With WiMax, Walking on the Wireless Side in Baltimore

Baltimore, the home of the hapless Orioles and a favorite backdrop for so-called realistic TV crime dramas, just happens to be one of the most wired cities in the country. It ascended to the throne after Clearwire introduced WiMax service last winter, giving the city a preview of what the company is slowly building throughout the country.

Calling the city “wired” is not quite accurate because, HBO series aside, WiMax has little to do with copper; it delivers the Internet through radio signals broadcast from cellphone towers. The service is much faster, though, than what many cellphone networks currently provide with their 3G networks. Indeed, WiMax delivers speeds much faster than many DSL circuits, rivaling many cable modems. I often clock downloads at 6 megabits per second (equivalent to basic cable service in many areas) and uploads at faster than 1 megabit per second.

Sprint, one of the owners of Clearwire, calls WiMax a “4G network” to distinguish it from the 3G networks that connect smartphones and offer speeds from 0.4 to 1 megabit per second. To make matters a bit more confusing, Clearwire sells “pre-WiMax” service in 47 cities at speeds that top out at 2 megabits per second. In an effort to clarify the matter, Clearwire is using the brand name “Clear” to apply to full WiMax service.

* [Material provided]:
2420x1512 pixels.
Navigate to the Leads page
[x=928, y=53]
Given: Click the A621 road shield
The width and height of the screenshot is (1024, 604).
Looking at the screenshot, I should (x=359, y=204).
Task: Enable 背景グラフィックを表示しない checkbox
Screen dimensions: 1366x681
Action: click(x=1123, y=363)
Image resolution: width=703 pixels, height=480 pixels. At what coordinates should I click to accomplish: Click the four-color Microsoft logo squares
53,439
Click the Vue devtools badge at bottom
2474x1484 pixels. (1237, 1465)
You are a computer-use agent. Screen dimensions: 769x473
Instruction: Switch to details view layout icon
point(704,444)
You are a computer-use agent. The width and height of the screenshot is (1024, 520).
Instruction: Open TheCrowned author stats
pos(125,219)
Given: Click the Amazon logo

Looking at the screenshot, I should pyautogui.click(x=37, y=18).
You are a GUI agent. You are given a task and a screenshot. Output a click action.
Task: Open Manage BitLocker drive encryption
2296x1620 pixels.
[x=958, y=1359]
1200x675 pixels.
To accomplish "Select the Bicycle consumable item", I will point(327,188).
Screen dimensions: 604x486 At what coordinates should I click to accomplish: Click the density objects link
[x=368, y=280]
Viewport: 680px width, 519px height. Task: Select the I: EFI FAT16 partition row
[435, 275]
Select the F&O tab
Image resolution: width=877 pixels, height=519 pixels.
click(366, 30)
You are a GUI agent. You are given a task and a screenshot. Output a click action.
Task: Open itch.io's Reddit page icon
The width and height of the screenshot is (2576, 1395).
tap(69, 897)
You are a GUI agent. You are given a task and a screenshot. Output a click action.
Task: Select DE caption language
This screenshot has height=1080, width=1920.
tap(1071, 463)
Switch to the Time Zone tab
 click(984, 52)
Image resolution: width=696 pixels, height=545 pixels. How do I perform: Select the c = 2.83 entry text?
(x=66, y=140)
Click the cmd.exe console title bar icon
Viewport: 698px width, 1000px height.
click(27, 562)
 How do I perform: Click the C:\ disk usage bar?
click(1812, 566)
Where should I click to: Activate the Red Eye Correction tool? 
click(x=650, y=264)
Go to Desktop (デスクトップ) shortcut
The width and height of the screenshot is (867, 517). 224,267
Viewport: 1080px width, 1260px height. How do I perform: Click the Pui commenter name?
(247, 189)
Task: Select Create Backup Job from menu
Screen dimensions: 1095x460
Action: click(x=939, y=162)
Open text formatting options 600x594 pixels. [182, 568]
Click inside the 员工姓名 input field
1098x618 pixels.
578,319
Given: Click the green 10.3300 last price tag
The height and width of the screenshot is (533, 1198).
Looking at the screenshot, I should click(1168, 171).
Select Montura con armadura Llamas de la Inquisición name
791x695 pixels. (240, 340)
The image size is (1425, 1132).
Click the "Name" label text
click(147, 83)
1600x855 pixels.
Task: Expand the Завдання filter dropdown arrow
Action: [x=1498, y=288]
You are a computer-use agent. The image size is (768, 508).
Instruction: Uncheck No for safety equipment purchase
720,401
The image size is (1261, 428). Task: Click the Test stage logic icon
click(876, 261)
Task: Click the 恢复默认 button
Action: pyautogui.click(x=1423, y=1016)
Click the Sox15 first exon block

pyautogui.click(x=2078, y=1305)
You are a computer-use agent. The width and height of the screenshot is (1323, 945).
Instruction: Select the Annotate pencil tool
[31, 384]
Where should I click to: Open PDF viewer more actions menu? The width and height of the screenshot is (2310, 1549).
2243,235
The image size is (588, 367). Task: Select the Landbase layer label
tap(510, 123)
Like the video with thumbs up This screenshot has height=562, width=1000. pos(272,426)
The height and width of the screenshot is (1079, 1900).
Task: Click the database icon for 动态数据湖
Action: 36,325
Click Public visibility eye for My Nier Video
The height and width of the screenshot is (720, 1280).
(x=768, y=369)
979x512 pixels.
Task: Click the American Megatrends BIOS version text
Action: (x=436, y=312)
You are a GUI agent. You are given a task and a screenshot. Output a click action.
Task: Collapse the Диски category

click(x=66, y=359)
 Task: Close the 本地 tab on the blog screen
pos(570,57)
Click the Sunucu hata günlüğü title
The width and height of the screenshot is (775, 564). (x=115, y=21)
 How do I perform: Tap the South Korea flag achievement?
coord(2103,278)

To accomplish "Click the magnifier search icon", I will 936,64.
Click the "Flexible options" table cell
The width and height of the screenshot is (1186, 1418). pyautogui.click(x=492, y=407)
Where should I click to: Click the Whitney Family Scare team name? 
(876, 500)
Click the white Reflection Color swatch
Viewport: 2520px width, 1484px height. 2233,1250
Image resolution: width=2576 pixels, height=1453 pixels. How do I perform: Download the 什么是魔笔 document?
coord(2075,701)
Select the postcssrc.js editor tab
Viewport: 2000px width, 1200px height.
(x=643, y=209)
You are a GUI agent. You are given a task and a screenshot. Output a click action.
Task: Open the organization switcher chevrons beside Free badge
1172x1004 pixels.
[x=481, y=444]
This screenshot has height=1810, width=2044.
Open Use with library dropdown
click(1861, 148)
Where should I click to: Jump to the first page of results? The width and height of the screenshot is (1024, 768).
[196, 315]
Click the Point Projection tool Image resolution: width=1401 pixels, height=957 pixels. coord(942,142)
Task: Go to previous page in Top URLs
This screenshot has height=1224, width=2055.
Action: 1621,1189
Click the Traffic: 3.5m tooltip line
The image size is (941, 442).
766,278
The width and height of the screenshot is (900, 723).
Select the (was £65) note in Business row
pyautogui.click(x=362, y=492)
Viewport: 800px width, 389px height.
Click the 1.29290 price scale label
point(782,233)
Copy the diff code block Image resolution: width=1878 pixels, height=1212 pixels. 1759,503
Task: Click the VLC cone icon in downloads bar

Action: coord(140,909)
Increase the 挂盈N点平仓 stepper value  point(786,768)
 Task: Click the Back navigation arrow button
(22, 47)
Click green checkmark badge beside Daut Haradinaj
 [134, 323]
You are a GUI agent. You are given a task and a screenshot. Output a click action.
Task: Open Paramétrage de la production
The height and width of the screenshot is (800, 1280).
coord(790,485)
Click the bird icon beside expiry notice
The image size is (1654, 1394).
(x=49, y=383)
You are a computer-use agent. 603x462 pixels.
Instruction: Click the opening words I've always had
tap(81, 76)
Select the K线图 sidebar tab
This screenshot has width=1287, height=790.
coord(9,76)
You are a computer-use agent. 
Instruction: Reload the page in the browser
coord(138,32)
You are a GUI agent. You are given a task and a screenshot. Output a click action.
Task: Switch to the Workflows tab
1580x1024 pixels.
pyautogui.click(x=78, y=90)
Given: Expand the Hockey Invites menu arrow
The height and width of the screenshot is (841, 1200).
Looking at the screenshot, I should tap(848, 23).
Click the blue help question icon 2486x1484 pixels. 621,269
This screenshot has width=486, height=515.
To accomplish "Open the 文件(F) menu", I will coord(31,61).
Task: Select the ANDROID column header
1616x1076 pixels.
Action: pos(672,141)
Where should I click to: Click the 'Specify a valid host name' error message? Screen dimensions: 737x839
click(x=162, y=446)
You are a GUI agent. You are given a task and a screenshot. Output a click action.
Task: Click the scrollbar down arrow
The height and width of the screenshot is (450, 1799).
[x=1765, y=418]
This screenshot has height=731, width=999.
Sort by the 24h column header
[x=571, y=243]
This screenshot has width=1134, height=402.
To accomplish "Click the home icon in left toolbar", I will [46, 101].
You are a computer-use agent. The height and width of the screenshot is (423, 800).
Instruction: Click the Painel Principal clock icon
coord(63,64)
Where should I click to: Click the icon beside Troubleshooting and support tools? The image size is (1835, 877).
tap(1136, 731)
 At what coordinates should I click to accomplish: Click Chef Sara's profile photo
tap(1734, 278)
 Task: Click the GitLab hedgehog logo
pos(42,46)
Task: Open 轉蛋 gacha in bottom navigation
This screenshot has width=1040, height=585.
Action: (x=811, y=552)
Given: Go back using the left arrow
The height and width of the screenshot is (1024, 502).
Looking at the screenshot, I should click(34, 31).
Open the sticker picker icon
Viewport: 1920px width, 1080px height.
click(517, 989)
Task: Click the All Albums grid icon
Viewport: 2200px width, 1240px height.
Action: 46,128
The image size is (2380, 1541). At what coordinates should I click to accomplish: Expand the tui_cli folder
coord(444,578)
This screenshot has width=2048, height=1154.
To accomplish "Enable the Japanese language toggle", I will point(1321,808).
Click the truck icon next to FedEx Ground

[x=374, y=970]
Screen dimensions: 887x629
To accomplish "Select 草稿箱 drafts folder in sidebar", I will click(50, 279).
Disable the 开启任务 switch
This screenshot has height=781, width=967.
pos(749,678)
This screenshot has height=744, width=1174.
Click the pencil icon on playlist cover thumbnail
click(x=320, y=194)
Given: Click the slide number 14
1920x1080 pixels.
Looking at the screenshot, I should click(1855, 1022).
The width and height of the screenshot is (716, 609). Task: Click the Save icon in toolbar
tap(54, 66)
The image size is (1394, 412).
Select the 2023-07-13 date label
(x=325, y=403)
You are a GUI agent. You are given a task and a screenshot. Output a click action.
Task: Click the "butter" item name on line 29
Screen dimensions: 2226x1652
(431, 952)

* [Required actions]:
- 1) In the article on WiMax in Baltimore, what brand name does Clearwire use for its full WiMax service?
- 2) Pick up the article on WiMax in Baltimore after its last paragraph and write the next part.

* [Answers below]:
- 1) Clearwire calls its full WiMax service "Clear."

- 2)
For the last six months, I’ve used a full WiMax/4G equipped netbook to test the service around Baltimore. The Acer Aspire One with a Sprint U300 WiMax card I used is an ideal companion for sending and receiving e-mail messages. It’s small enough to take almost everywhere but it’s large enough to act like a PC — a PC that’s always connected to a very big Wi-Fi hotspot.

Adding WiMax to a laptop may make it easier to read e-mail messages often, but the real value of the bandwidth becomes apparent when the PC does something more than just send text. VoIP software like Skype turns it into a video phone, a browser pointed at Hulu acts like a television that can fetch shows on command and there’s also GPS service for finding directions. It’s a smartphone with a normal keyboard and a very open software marketplace. All of the PC software built for the desktop also works with the small package.

The U300 attaches to any laptop, but Netbook manufacturers are offering more and more machines with built-in cards. Lenovo, for instance, will add the WiMax/Wi-Fi Link 5150 card to some of their laptops for an additional $30. Prices vary depending on the model.

WiMax is also one of the first wireless services that’s being actively marketed to people sitting on their couches at home. Xohm, the brand name originally given to Baltimore’s WiMax service (it’s now being merged into Clearwire and the Xohm brand will disappear), sells a home base station meant to compete directly with DSL or cable for $35 a month, and sometimes there is a short-term discount. A base station and a laptop card together cost $50 a month. The service options are getting complicated and the prices vary in different communities. Comcast, another investor in Clearwire, is starting a wireless service in Portland, Ore., under its own brand name. It will charge $50 a month for service within Portland that is promised to deliver downloads at a rate of 4 megabits per second.

Sprint also sells a card that offers both 4G service where WiMax is available and 3G service where Sprint’s cellphone network is all that’s there. It’s a better choice for anyone who travels outside of the cities where WiMax is appearing. Sprint charges $80 for the modem and $80 a month for the service.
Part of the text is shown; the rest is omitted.